De pronto me agarró, pero con un tirón me solté.

– Nadie ha oído hablar de ti -dijo uno de los hermanos-, nadie de nuestra casa de París, nadie de nuestra casa de Roma, nadie de nuestra casa de Londres, y después de escribir a todas partes entre este lugar y Londres y Roma, hemos llegado a la conclusión de que no eres uno de los nuestros. Ninguno de los nuestros -insistió fray Antonio- sabe nada de ti, el estudiante viajero.

Yo seguí caminando, y al escuchar el estruendo de sus pasos a mi espalda pensé: «Los estoy alejando de Fluria y de Meir, tan cierto como si fuera el flautista de Hamelin.»

Por fin llegué a la plaza de la catedral, pero entonces dos de los monjes me agarraron.

– No entrarás en esa iglesia sin habernos contestado antes. Tú no eres uno de nosotros. ¿Quién te ha enviado a simular que lo eras? ¿Quién te envió a París a traer a esa niña que dice ser su propia hermana?

Vi que me rodeaban esos jóvenes brutos y, de nuevo, a mujeres y niños entre el gentío, y empezaron a aparecer antorchas ante la oscuridad creciente de aquel atardecer invernal.

Me debatí para liberarme, y no conseguí sino que más personas me sujetaran.
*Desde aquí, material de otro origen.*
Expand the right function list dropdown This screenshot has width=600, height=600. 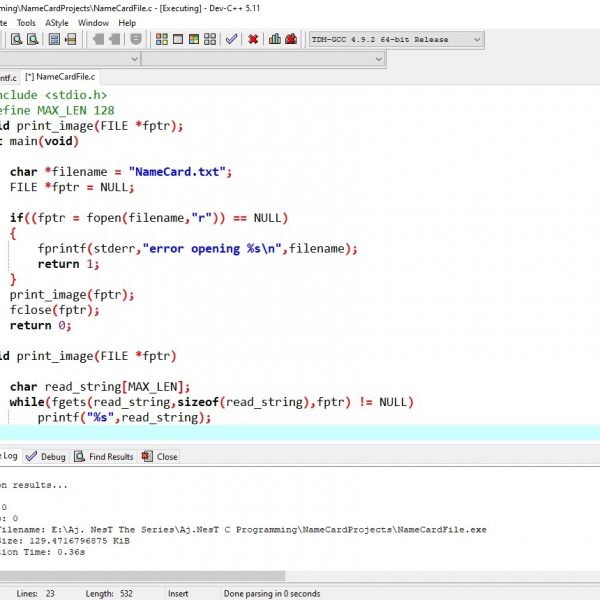(376, 59)
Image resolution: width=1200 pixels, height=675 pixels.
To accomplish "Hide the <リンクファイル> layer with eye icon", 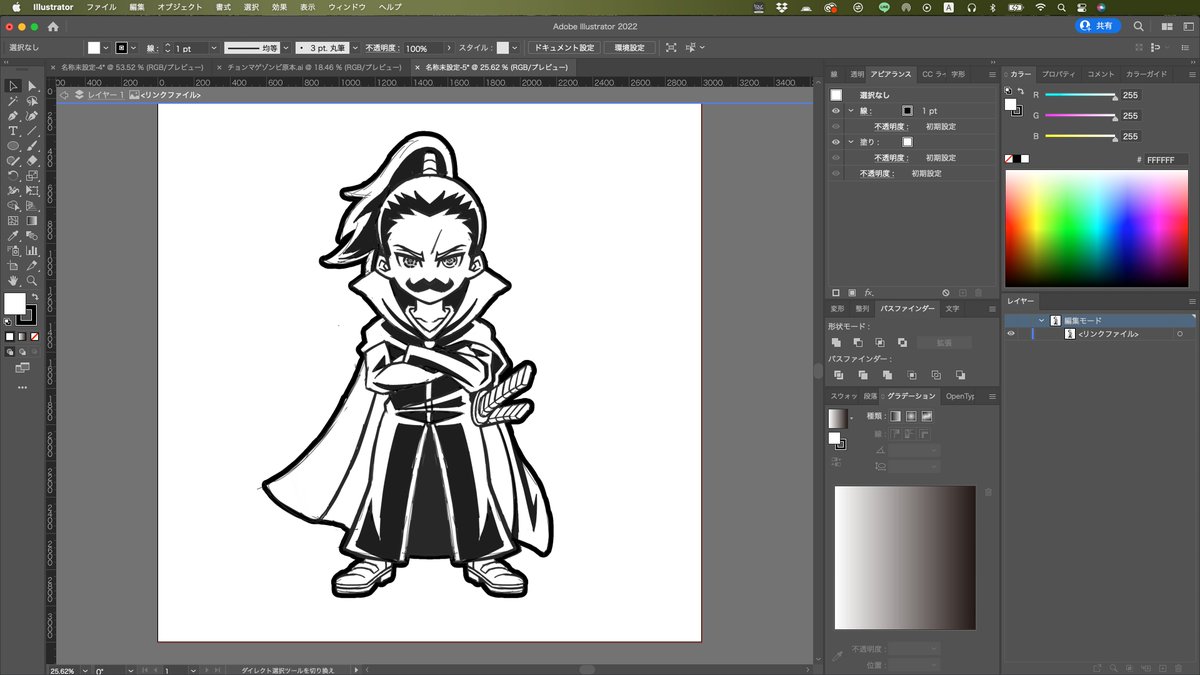I will [x=1011, y=334].
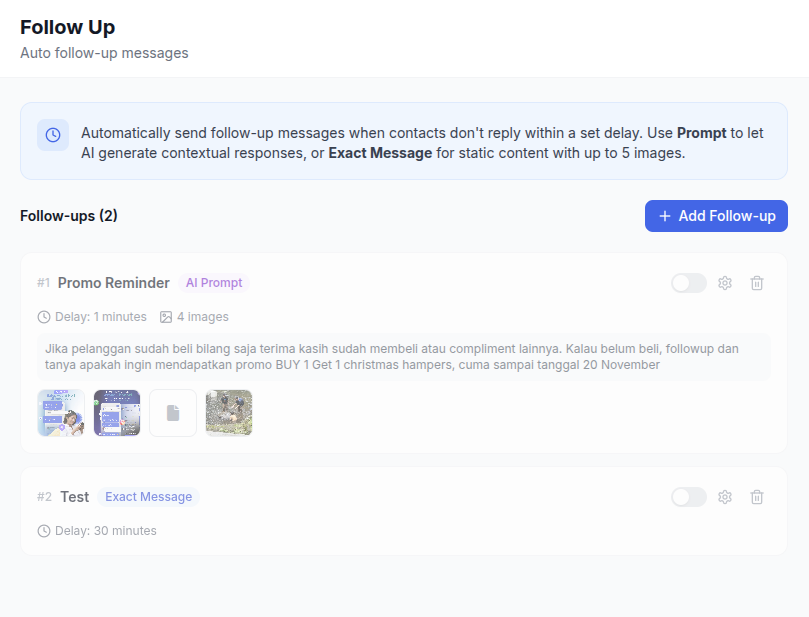809x617 pixels.
Task: Open the second purple chat thumbnail
Action: 117,413
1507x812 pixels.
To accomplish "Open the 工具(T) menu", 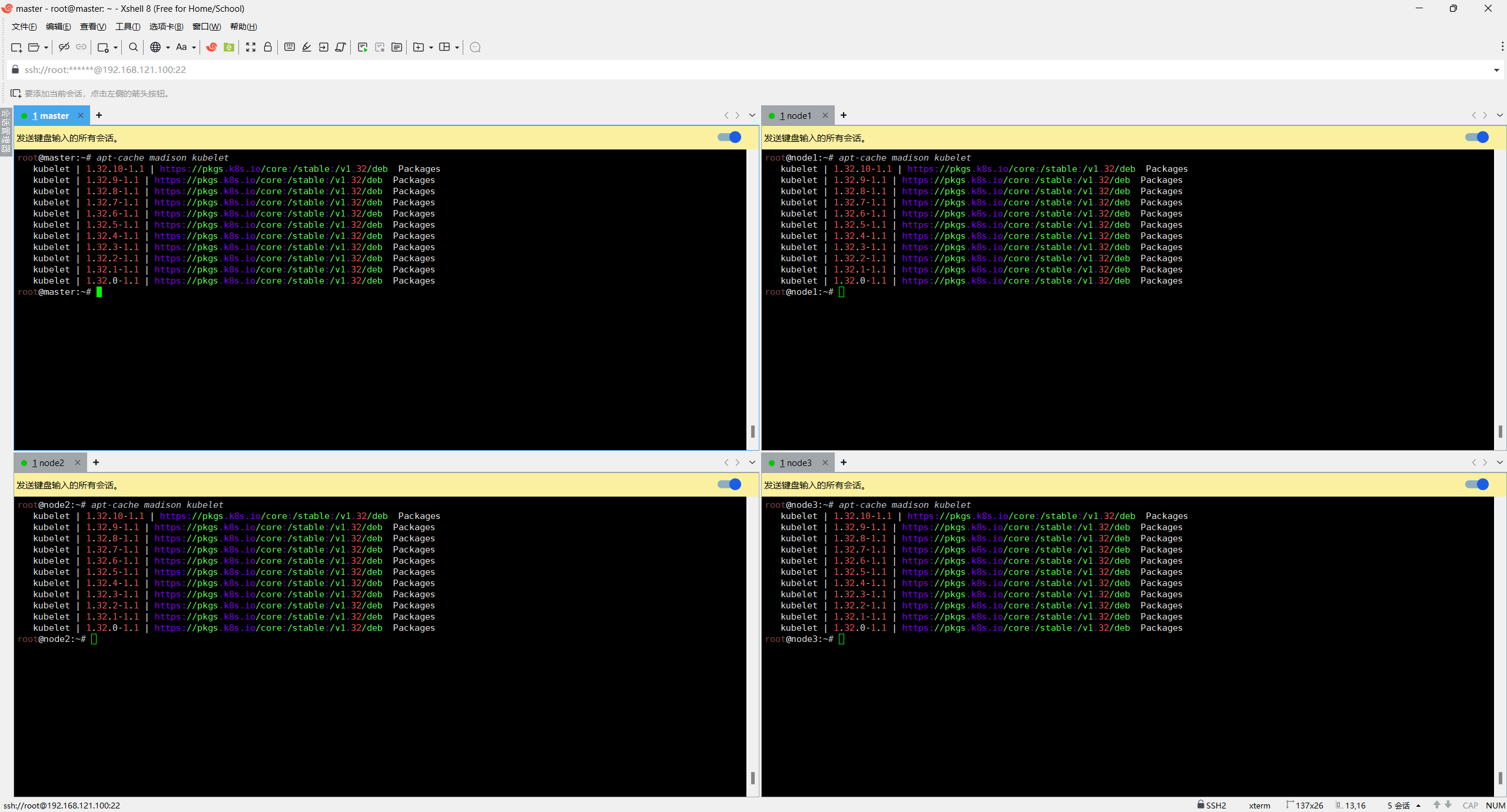I will pyautogui.click(x=127, y=26).
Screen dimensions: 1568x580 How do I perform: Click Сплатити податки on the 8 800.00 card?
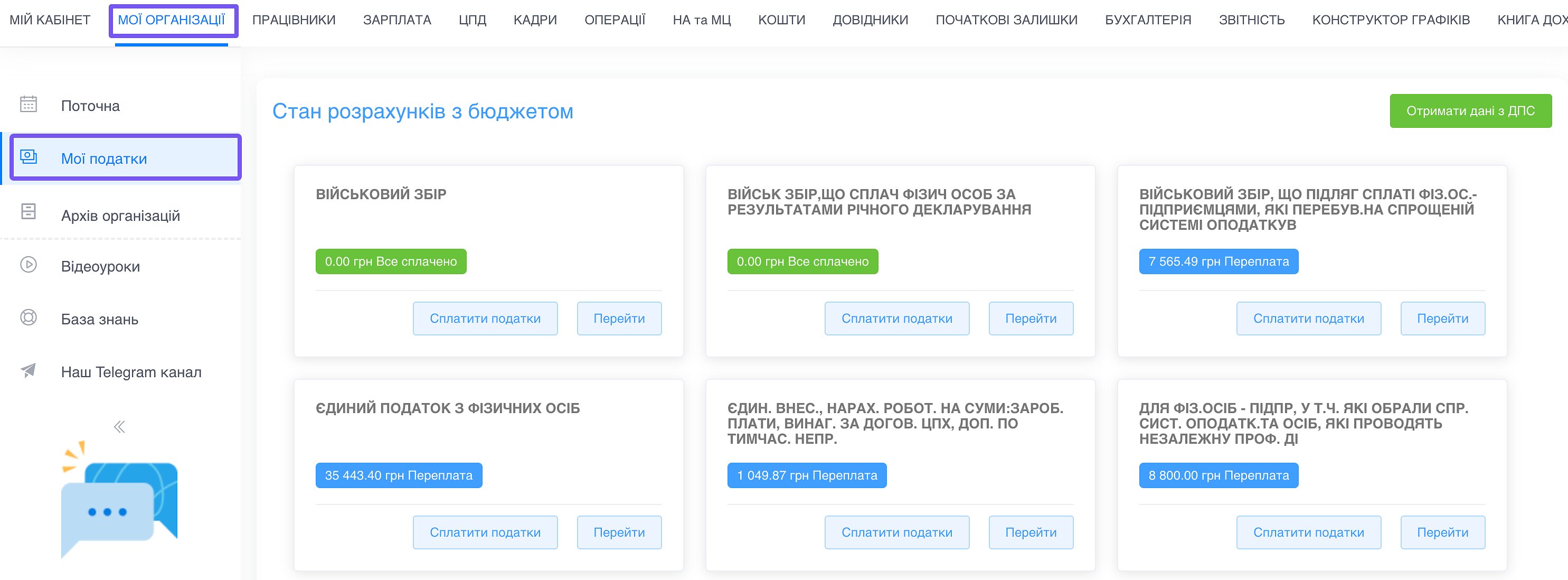[1309, 532]
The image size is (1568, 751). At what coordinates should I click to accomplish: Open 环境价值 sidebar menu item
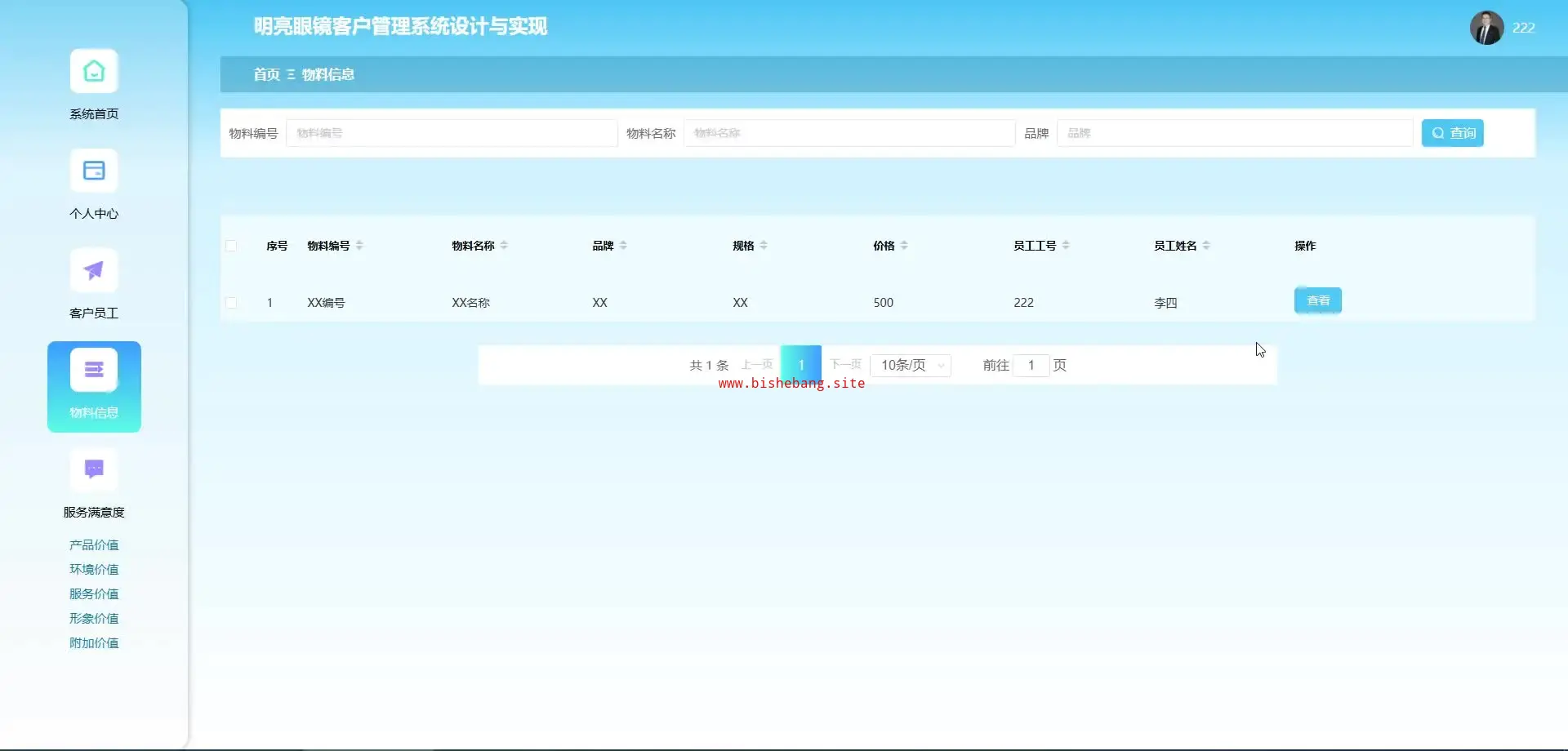94,570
Alguien rajó la bolsa de piel que llevaba al hombro.

– Veamos qué cartas de presentación llevas -dijo uno de los monjes, y al vaciar la bolsa sólo cayeron de ellas monedas de plata y de oro que rodaron en todas direcciones.

La multitud rugió.

– ¿No contestas? -preguntó fray Antonio-. ¿Admites que no eres más que un impostor? ¿Nos hemos equivocado de impostor por esta vez? ¿Es de eso de lo que nos enteramos ahora? ¡Tú no eres un fraile dominico!

Le dirigí una patada furiosa y lo empujé atrás, y me volví hacia las puertas de la catedral. Quise correr hacia allí, pero enseguida uno de los jóvenes me atenazó y me empujó contra la pared de piedra de la iglesia, con tanta fuerza que lo vi todo negro por un instante.

Oh, si esa oscuridad hubiera sido para siempre. Pero no podía desear una cosa así. Abrí los ojos y vi que los frailes intentaban contener la furia de la multitud. Fray Antonio gritó que yo era «asunto suyo» y que él lo arreglaría. Pero el gentío no atendía a razones.

La gente tironeaba de mi manto, que al fin se rasgó. Alguien me dio un tirón del brazo derecho y sentí un dolor intenso que lo recorría desde el hombro. De nuevo me vi estampado contra el muro.

Veía a la gente entre parpadeos, como si la luz de mi conciencia se encendiera y se apagara, una vez y otra, y poco a poco se materializó una escena horrible.

Todos los clérigos habían sido empujados atrás. Ahora sólo me rodeaban los jóvenes brutos de la ciudad y las mujeres más rudas.

– ¡No eres un cura, no eres un fraile, no eres un hermano, impostor! -gritaban.